Она бежала прямо на него, и скоро он рассмотрел, что это не девочка, а подросток, почти девушка.

- Письмо вам! - подбегая, со вздохом сказала она.

Кацавейка на ней распахнулась. Он увидел платье, напомнившее что-то очень знакомое, и тут же узнал ее: платье было то самое, которое шили вчера у Исаевых.

- Ты Ордынская? - спросил он. - Ты Марина? Она вскинула на него синие, в длинных ресницах глаза, ничего не ответила, а только сунула письмо и побежала прочь.

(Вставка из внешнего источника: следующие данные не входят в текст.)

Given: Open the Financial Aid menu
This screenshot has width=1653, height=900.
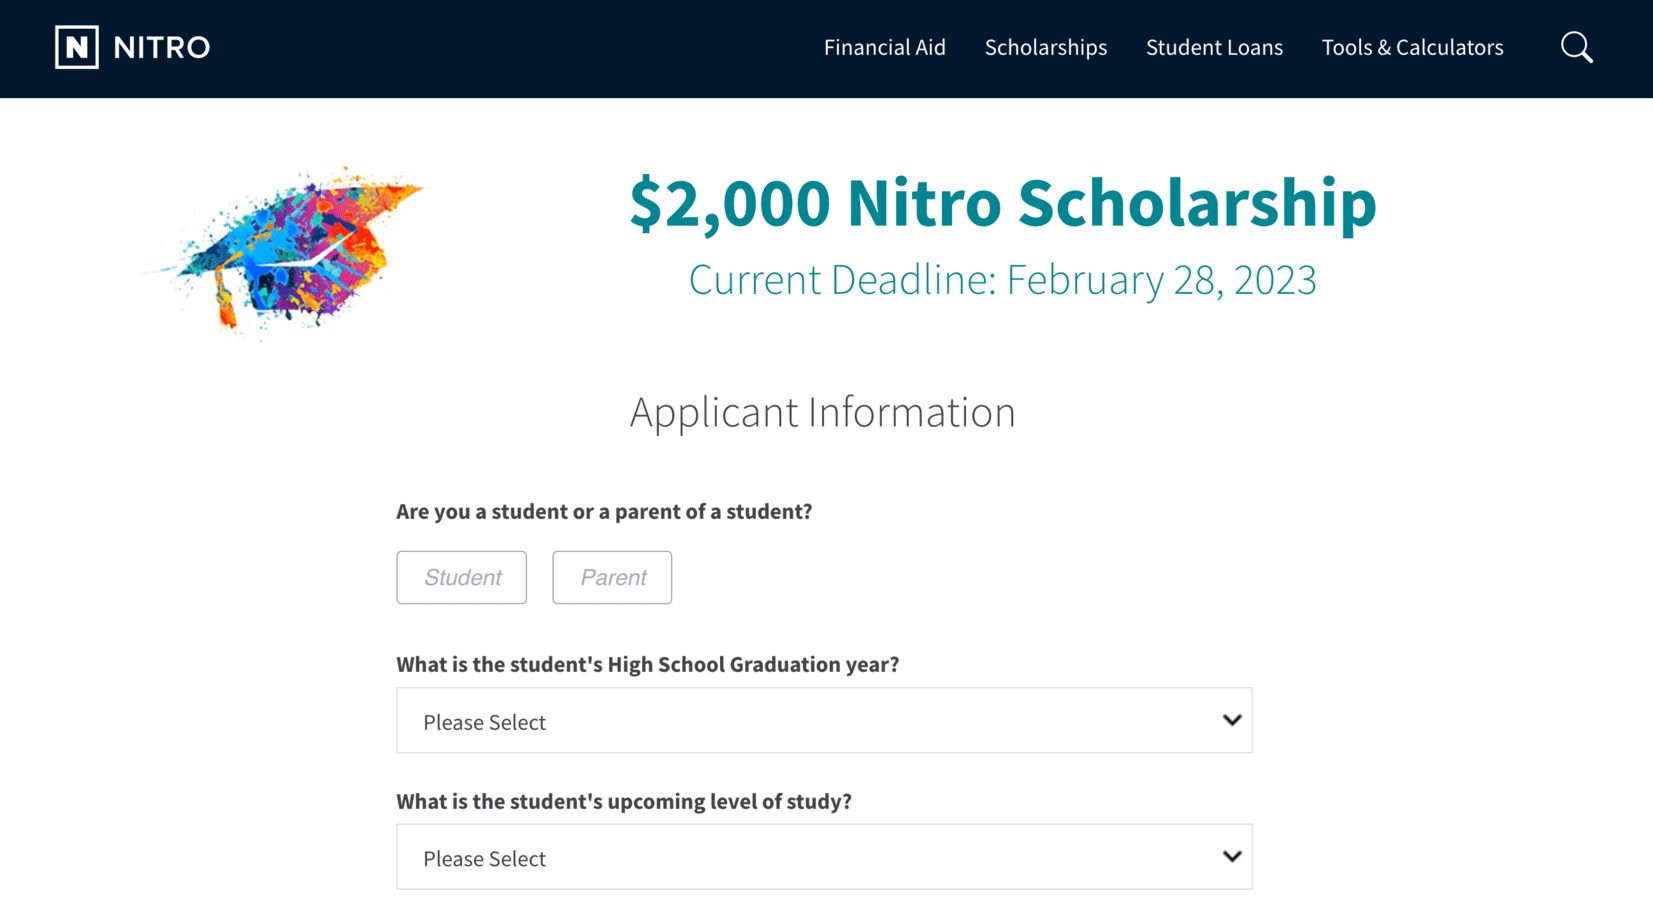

Он разорвал конверт. На маленьком желтоватом листке кудрявилась всего одна строчка:

"Будьте дома после 9 вечера".

"Неужто придет? - с восторгом и ужасом подумал он. - Неужто придет?.."

...И она пришла.

Ночью он проснулся от счастья. Ее уже не было, но счастье вошло в каждую кровинку, и запах ее волос еще оставался с ним, и руки сохранили ощущение ее кожи, тонкой и прелестно прохладной.

Он открыл глаза.

Зеленая звезда стояла в темно синеющем небе.

Он подумал, что лет через сто другой человек вот так же проснется ночью, вспомнит трепет ресниц, вспомнит беспомощность покорных рук, трогательную несвязность шепота и, вспомнив, тихо обомрет от счастья.

Слезы выступили на глазах его. Кончилось страшное одиночество на земле, кончилось невыносимое одиночество, и отныне он будет с ней и она - с ним...

"Великодушная моя! Нежданная моя освободительница!"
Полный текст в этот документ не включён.